Trecho de origem:
+--

DITADORES Ao contrário de Donald Trump, o novo presidente americano vai endurecer a relação com autocratas como o norte-coreano Kim Jong-un

Joe Biden inaugura em 20 de janeiro uma nova era nas relações internacionais. Sua gestão servirá para conter forças nacionalistas que tentaram acabar com o consenso internacional em vigor desde a Segunda Guerra. O americano deixará para trás a política disruptiva e negacionista de Donald Trump. Restabelecerá os valores da democracia americana, fundada no equilíbrio de instituições e no controle dos governantes. É uma reviravolta que terá repercussões mundiais.

Com Biden, antes de mais nada, o populismo perderá força. E isso é um alívio para o planeta. Nunca a democracia pareceu enfrentar tantos riscos. Depois do fim da União Soviética e da liberação dos países do Leste europeu, parecia inevitável que o modelo consagrado na Europa e nos EUA de participação popular prevaleceria. Porém, os movimentos terroristas globais de inspiração religiosa, o crash financeiro de 2008 e o renascimento nacionalista negaram essa tese. O fracasso da “Primavera Árabe” e a regressão política no Oriente Médio, inclusive com a expansão do medieval Estado Islâmico, mostraram que os desafios ainda são enormes. E as ameaças não são apenas externas. Os extremistas mostraram que a democracia moderna não é vulnerável somente aos golpes de Estado tradicionais, mas pode perecer a partir de líderes que tomam o poder para minar as instituições por dentro — o que não se imaginava é que os próprios EUA seriam vítimas dessa ação, colocada em marcha por Donald Trump ao deslegitimar o processo eleitoral e negar sua derrota.

RIVALIDADE Disputa entre EUA e China é a maior questão geopolítica atual. Biden manterá a pressão contra Xi Jinping (Crédito:Jason Lee)

+--

Instruções:
A – De acordo com o texto sobre Joe Biden, em que data ele inaugura uma nova era nas relações internacionais?
B – Por favor, indique se cada afirmação concorda com o texto sobre Joe Biden, respondendo sim ou não e citando as palavras decisivas: (i) com Biden, o populismo ganhará força; (ii) o crash financeiro de 2008 está entre os fatores que negaram a tese de que o modelo de participação popular prevaleceria; (iii) Biden manterá a pressão contra Xi Jinping.

Extrato dos dados:
+--

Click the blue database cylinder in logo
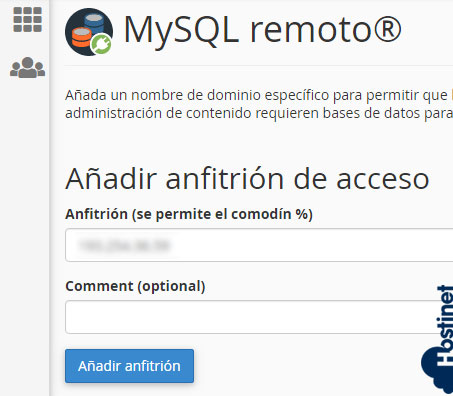This screenshot has width=453, height=396. (94, 23)
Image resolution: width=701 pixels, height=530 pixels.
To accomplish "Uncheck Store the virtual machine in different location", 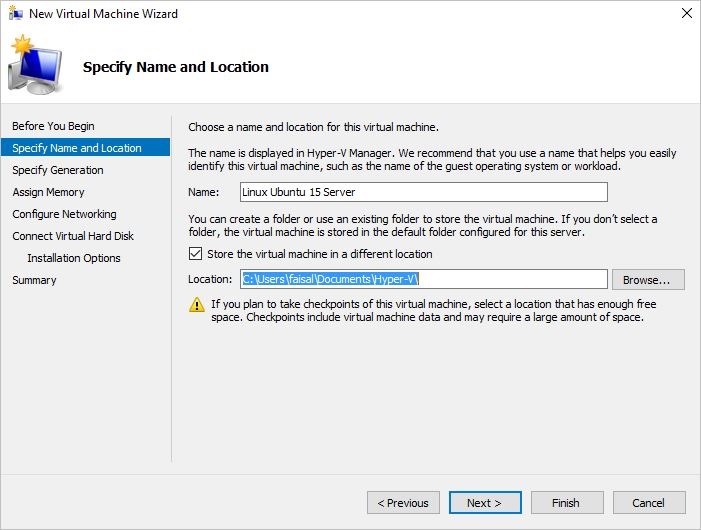I will 195,254.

+--

Respostas:
A – Em 20 de janeiro.

B –
(i) Não: "Com Biden, antes de mais nada, o populismo perderá força."
(ii) Sim: "Porém, os movimentos terroristas globais de inspiração religiosa, o crash financeiro de 2008 e o renascimento nacionalista negaram essa tese."
(iii) Sim: "Biden manterá a pressão contra Xi Jinping"